From the listing below, set down word for word the lines starting at the one that contains "Screenshot is 375x720." and ending at the one that contains "OK [button] (538, 606)", both included.

###

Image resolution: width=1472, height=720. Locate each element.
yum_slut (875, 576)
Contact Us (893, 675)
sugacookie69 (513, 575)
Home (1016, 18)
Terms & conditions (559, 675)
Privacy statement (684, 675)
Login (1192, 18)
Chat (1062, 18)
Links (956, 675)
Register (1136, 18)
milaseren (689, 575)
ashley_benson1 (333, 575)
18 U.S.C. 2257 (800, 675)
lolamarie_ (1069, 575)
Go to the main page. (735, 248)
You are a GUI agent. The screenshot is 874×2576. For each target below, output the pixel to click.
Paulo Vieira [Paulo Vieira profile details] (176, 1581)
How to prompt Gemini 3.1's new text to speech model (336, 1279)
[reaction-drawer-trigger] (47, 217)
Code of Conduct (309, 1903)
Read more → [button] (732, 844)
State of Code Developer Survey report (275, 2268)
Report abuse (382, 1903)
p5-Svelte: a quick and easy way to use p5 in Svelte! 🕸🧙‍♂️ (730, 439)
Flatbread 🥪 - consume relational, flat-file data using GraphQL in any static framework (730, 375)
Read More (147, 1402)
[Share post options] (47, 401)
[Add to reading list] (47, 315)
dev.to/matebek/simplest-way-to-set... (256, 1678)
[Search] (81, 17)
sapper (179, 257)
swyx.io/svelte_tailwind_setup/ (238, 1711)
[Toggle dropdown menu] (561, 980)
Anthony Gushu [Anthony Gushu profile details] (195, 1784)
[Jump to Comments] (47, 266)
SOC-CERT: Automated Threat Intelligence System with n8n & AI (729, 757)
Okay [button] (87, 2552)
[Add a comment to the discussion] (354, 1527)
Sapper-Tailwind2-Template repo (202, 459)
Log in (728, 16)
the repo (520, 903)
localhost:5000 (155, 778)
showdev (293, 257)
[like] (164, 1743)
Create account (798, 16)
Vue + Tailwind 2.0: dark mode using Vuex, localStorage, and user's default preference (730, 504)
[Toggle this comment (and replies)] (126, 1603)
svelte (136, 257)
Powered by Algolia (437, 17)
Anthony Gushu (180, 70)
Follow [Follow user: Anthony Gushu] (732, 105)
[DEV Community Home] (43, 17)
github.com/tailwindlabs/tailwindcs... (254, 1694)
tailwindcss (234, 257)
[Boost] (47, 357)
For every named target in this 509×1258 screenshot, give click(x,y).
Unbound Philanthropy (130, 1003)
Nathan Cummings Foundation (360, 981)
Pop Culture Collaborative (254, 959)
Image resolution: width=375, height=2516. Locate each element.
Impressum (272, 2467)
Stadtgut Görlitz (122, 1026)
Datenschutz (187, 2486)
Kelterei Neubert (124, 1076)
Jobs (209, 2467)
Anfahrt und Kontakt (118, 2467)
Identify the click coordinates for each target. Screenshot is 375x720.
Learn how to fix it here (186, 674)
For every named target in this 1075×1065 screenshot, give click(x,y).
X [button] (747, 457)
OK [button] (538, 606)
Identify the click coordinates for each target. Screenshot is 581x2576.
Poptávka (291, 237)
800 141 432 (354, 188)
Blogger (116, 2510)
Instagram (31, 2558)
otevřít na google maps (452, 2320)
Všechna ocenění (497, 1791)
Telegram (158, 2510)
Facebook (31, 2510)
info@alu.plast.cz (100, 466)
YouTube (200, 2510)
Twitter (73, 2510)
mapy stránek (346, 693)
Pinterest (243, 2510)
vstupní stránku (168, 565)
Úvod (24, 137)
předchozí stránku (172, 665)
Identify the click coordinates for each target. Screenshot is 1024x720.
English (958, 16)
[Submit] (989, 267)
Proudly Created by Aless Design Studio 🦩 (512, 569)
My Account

###

- [EXPECTED ANSWER]:
Identify the click coordinates for each target. Screenshot is 375x720.
Learn how to fix it here (186, 674)
For every named target in this 1075×1065 screenshot, give click(x,y).
X [button] (747, 457)
OK [button] (538, 606)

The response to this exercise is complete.